Ah, the fun of cleaning up a bunch of old boxes. You never know what treasures you might stumble upon.

People often ask me how long have I been a photographer. I can’t really remember a time that I wasn’t. I covered 3 Super Bowls when they were still in single digits.

My father was a well known camera repairman in the Dallas area. I worked with him for a short time when I was a young teenager. That was a treasure in itself. He knew most of the well known area photographers, they came to him to get his help and advice. One of my favorite customers was Jim Laughead. He was a real character. He always donned a wide brimmed fedora and a red vest. He carved out a niche for himself photographing all the major college and professional football teams across the United States.

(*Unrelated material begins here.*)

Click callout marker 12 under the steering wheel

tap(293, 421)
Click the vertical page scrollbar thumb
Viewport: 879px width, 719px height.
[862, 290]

He asked me what I wanted to do for a living and I told him I wanted his job. He asked if I was interested in football photograph and I said yes. He invited me to come to a Dallas Cowboy game with him. He gave me and my dad sideline passes to come watch the Cowboys play against the New York Giant at the old Cotton Bowl on December 1, 1963. I was fifteen years old.

I got to watch Sam Huff, Y A Tittle (in his hi-tops in 2nd pic), Frank Gifford, Don Meredith, Eddie Lebaron, Bob Lilly, Cornel Green, Jerry Tubbs and Chuck Howley and of course Tom Landry in his iconic fedora.

I had only a twin lens Rolleiflex to shoot with, but it was more the being there. That was one perfect day, even if the Cowboys lost.

It was almost as much fun coming across a few of the photos I took that day.

You can visit the past, you just can’t stay there. en theos ††† jim


  1. Jim, I remember those days very well. Three of our Mac teammates (Kerry, Jimmy and I think, Jackie) and I went to the Salesmanship Club Pregame in August of ’64, not long after you took those pictures. We got to see the Cowboys beat the Packers for the first time ever. It was a wonderful time, but I really only remember our after game festivities. As you probably remember, after the game in those days you could go just outside the locker room and get autographs of the players. We were all in awe of the Packers, cause our “Boys” had not yet come into fruition, even though they had performed well that evening. So, we were outside the Packer locker room and got several autographs from Packer greats: Bart Starr, Fuzzy Thurston, Jerry Kramer, Paul Horning and more. When we all were disappointed when Paul Horning lit up a cigarette, we looked over to the Packer team bus and saw Vince Lombardi sitting in the bus, appearing to be stewing over the loss. They guys dared me, and crazy kid that I was, I went on to the Packer team bus and asked Vince for his autograph. He kind of sneered at me, but he did not throw me off the bus and signed my program. What a great moment in my personal history.

    The sequel to this story was a few years ago I found that program, which my Dad had bought me for 50 cents that warm day in August. My wife and I were needing some cash at the time, so I decided to sell it. I still have all the scans of the program, so it is still with me any time I want to see it. I have never been one to have a bunch of things like that hanging around anyhow. A big Packer fan bought it from me for $800, which was probably a bargain. Thanks for posting and sharing those great memories, Jim.